Copy the listing below line for line, changing nothing.

────────────────────

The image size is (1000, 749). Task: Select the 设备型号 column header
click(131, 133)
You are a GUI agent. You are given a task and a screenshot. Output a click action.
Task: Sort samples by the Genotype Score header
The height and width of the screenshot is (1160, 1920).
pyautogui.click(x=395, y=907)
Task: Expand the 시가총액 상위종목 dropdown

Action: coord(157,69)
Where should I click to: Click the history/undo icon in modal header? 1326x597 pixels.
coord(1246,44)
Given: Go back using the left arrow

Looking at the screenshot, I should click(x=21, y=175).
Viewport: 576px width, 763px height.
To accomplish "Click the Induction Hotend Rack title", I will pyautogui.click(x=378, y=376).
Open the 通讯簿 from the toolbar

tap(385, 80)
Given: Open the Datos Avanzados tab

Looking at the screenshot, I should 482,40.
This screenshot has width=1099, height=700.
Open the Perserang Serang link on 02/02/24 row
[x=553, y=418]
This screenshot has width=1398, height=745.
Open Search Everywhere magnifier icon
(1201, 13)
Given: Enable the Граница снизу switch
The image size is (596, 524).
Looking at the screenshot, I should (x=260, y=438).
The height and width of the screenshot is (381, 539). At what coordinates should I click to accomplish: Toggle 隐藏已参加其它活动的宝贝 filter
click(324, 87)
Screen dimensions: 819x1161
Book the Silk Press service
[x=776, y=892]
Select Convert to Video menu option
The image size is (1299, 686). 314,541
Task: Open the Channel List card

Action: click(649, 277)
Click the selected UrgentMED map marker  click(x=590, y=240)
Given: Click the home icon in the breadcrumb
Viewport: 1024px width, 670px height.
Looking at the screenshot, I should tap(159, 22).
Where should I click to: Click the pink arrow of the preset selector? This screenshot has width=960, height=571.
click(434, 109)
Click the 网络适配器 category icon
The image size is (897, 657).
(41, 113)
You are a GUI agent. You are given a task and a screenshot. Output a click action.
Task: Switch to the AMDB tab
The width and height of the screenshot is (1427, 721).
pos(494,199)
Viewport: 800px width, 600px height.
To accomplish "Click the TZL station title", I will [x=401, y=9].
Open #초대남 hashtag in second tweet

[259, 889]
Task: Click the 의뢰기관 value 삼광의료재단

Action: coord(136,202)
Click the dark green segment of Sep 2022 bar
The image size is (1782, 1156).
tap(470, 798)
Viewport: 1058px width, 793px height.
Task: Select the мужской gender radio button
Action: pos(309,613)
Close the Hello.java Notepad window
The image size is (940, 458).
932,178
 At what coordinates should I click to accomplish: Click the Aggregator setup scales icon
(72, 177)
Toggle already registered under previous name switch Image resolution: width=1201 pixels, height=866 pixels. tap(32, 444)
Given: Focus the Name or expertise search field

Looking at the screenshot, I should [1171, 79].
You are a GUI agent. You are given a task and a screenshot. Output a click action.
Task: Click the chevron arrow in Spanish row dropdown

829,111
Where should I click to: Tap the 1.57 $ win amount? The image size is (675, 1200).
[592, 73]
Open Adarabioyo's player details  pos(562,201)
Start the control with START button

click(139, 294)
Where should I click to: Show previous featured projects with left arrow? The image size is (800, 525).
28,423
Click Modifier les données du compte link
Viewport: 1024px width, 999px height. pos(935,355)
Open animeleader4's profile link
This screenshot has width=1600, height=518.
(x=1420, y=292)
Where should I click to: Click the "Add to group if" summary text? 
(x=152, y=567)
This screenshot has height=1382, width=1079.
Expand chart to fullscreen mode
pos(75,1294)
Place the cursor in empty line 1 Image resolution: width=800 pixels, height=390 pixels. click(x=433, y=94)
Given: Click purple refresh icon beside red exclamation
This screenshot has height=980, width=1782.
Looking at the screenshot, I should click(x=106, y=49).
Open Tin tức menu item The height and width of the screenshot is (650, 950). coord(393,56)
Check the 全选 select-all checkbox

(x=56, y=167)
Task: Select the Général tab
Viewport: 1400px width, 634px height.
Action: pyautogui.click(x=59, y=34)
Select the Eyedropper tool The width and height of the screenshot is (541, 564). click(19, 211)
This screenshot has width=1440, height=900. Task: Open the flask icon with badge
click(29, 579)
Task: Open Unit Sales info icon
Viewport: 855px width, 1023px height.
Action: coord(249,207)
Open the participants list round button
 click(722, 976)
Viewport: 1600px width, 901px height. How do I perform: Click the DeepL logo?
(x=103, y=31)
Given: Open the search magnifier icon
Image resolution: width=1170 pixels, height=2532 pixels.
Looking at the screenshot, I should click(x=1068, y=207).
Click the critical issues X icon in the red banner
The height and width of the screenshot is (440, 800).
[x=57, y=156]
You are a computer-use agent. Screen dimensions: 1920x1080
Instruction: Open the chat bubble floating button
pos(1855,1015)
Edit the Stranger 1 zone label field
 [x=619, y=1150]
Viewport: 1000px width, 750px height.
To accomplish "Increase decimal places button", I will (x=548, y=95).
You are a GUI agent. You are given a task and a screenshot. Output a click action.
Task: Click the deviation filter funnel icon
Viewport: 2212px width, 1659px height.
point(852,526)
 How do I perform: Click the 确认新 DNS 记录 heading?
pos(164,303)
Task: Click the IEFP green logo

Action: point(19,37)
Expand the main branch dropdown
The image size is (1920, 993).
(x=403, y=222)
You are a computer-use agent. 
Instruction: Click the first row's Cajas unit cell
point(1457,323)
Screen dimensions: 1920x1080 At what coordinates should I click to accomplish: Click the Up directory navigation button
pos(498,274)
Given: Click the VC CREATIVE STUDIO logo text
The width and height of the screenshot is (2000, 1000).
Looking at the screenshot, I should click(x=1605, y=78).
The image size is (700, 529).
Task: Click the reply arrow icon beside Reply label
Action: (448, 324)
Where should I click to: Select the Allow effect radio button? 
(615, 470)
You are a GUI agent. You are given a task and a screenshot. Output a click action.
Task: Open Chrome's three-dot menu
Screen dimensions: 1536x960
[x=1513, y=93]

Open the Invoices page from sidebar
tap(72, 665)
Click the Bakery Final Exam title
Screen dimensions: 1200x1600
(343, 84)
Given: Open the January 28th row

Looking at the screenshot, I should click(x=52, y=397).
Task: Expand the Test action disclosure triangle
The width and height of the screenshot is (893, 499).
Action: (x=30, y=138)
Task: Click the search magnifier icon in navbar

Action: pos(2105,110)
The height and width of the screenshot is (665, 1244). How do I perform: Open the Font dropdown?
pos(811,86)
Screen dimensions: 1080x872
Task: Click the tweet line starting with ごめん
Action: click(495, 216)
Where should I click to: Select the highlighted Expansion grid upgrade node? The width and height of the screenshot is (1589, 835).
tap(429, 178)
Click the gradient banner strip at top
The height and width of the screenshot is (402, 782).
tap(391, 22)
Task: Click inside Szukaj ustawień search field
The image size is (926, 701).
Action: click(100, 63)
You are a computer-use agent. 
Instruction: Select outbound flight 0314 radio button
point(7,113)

────────────────────

§ Result below
The image size is (1000, 749). Task: Select the 设备型号 column header
click(131, 133)
You are a GUI agent. You are given a task and a screenshot. Output a click action.
Task: Sort samples by the Genotype Score header
The height and width of the screenshot is (1160, 1920).
pyautogui.click(x=395, y=907)
Task: Expand the 시가총액 상위종목 dropdown

Action: coord(157,69)
Where should I click to: Click the history/undo icon in modal header? 1326x597 pixels.
coord(1246,44)
Given: Go back using the left arrow

Looking at the screenshot, I should click(x=21, y=175).
Viewport: 576px width, 763px height.
To accomplish "Click the Induction Hotend Rack title", I will pyautogui.click(x=378, y=376).
Open the 通讯簿 from the toolbar

tap(385, 80)
Given: Open the Datos Avanzados tab

Looking at the screenshot, I should 482,40.
This screenshot has width=1099, height=700.
Open the Perserang Serang link on 02/02/24 row
[x=553, y=418]
This screenshot has width=1398, height=745.
Open Search Everywhere magnifier icon
(1201, 13)
Given: Enable the Граница снизу switch
The image size is (596, 524).
Looking at the screenshot, I should (x=260, y=438).
The height and width of the screenshot is (381, 539). At what coordinates should I click to accomplish: Toggle 隐藏已参加其它活动的宝贝 filter
click(324, 87)
Screen dimensions: 819x1161
Book the Silk Press service
[x=776, y=892]
Select Convert to Video menu option
The image size is (1299, 686). 314,541
Task: Open the Channel List card

Action: click(649, 277)
Click the selected UrgentMED map marker  click(x=590, y=240)
Given: Click the home icon in the breadcrumb
Viewport: 1024px width, 670px height.
Looking at the screenshot, I should tap(159, 22).
Where should I click to: Click the pink arrow of the preset selector? This screenshot has width=960, height=571.
click(434, 109)
Click the 网络适配器 category icon
The image size is (897, 657).
(41, 113)
You are a GUI agent. You are given a task and a screenshot. Output a click action.
Task: Switch to the AMDB tab
The width and height of the screenshot is (1427, 721).
pos(494,199)
Viewport: 800px width, 600px height.
To accomplish "Click the TZL station title", I will [x=401, y=9].
Open #초대남 hashtag in second tweet

[259, 889]
Task: Click the 의뢰기관 value 삼광의료재단

Action: coord(136,202)
Click the dark green segment of Sep 2022 bar
The image size is (1782, 1156).
tap(470, 798)
Viewport: 1058px width, 793px height.
Task: Select the мужской gender radio button
Action: pos(309,613)
Close the Hello.java Notepad window
The image size is (940, 458).
932,178
 At what coordinates should I click to accomplish: Click the Aggregator setup scales icon
(72, 177)
Toggle already registered under previous name switch Image resolution: width=1201 pixels, height=866 pixels. tap(32, 444)
Given: Focus the Name or expertise search field

Looking at the screenshot, I should [1171, 79].
You are a GUI agent. You are given a task and a screenshot. Output a click action.
Task: Click the chevron arrow in Spanish row dropdown

829,111
Where should I click to: Tap the 1.57 $ win amount? The image size is (675, 1200).
[592, 73]
Open Adarabioyo's player details  pos(562,201)
Start the control with START button

click(139, 294)
Where should I click to: Show previous featured projects with left arrow? The image size is (800, 525).
28,423
Click Modifier les données du compte link
Viewport: 1024px width, 999px height. pos(935,355)
Open animeleader4's profile link
This screenshot has width=1600, height=518.
(x=1420, y=292)
Where should I click to: Click the "Add to group if" summary text? 
(x=152, y=567)
This screenshot has height=1382, width=1079.
Expand chart to fullscreen mode
pos(75,1294)
Place the cursor in empty line 1 Image resolution: width=800 pixels, height=390 pixels. click(x=433, y=94)
Given: Click purple refresh icon beside red exclamation
This screenshot has height=980, width=1782.
Looking at the screenshot, I should click(x=106, y=49).
Open Tin tức menu item The height and width of the screenshot is (650, 950). coord(393,56)
Check the 全选 select-all checkbox

(x=56, y=167)
Task: Select the Général tab
Viewport: 1400px width, 634px height.
Action: pyautogui.click(x=59, y=34)
Select the Eyedropper tool The width and height of the screenshot is (541, 564). click(19, 211)
This screenshot has width=1440, height=900. Task: Open the flask icon with badge
click(29, 579)
Task: Open Unit Sales info icon
Viewport: 855px width, 1023px height.
Action: coord(249,207)
Open the participants list round button
 click(722, 976)
Viewport: 1600px width, 901px height. How do I perform: Click the DeepL logo?
(x=103, y=31)
Given: Open the search magnifier icon
Image resolution: width=1170 pixels, height=2532 pixels.
Looking at the screenshot, I should click(x=1068, y=207).
Click the critical issues X icon in the red banner
The height and width of the screenshot is (440, 800).
[x=57, y=156]
You are a computer-use agent. Screen dimensions: 1920x1080
Instruction: Open the chat bubble floating button
pos(1855,1015)
Edit the Stranger 1 zone label field
 [x=619, y=1150]
Viewport: 1000px width, 750px height.
To accomplish "Increase decimal places button", I will (x=548, y=95).
You are a GUI agent. You are given a task and a screenshot. Output a click action.
Task: Click the deviation filter funnel icon
Viewport: 2212px width, 1659px height.
point(852,526)
 How do I perform: Click the 确认新 DNS 记录 heading?
pos(164,303)
Task: Click the IEFP green logo

Action: point(19,37)
Expand the main branch dropdown
The image size is (1920, 993).
(x=403, y=222)
You are a computer-use agent. 
Instruction: Click the first row's Cajas unit cell
point(1457,323)
Screen dimensions: 1920x1080 At what coordinates should I click to accomplish: Click the Up directory navigation button
pos(498,274)
Given: Click the VC CREATIVE STUDIO logo text
The width and height of the screenshot is (2000, 1000).
Looking at the screenshot, I should click(x=1605, y=78).
The image size is (700, 529).
Task: Click the reply arrow icon beside Reply label
Action: (448, 324)
Where should I click to: Select the Allow effect radio button? 
(615, 470)
You are a GUI agent. You are given a task and a screenshot. Output a click action.
Task: Open Chrome's three-dot menu
Screen dimensions: 1536x960
[x=1513, y=93]

Open the Invoices page from sidebar
tap(72, 665)
Click the Bakery Final Exam title
Screen dimensions: 1200x1600
(343, 84)
Given: Open the January 28th row

Looking at the screenshot, I should click(x=52, y=397).
Task: Expand the Test action disclosure triangle
The width and height of the screenshot is (893, 499).
Action: (x=30, y=138)
Task: Click the search magnifier icon in navbar

Action: pos(2105,110)
The height and width of the screenshot is (665, 1244). How do I perform: Open the Font dropdown?
pos(811,86)
Screen dimensions: 1080x872
Task: Click the tweet line starting with ごめん
Action: click(495, 216)
Where should I click to: Select the highlighted Expansion grid upgrade node? The width and height of the screenshot is (1589, 835).
tap(429, 178)
Click the gradient banner strip at top
The height and width of the screenshot is (402, 782).
tap(391, 22)
Task: Click inside Szukaj ustawień search field
The image size is (926, 701).
Action: click(100, 63)
You are a computer-use agent. 
Instruction: Select outbound flight 0314 radio button
point(7,113)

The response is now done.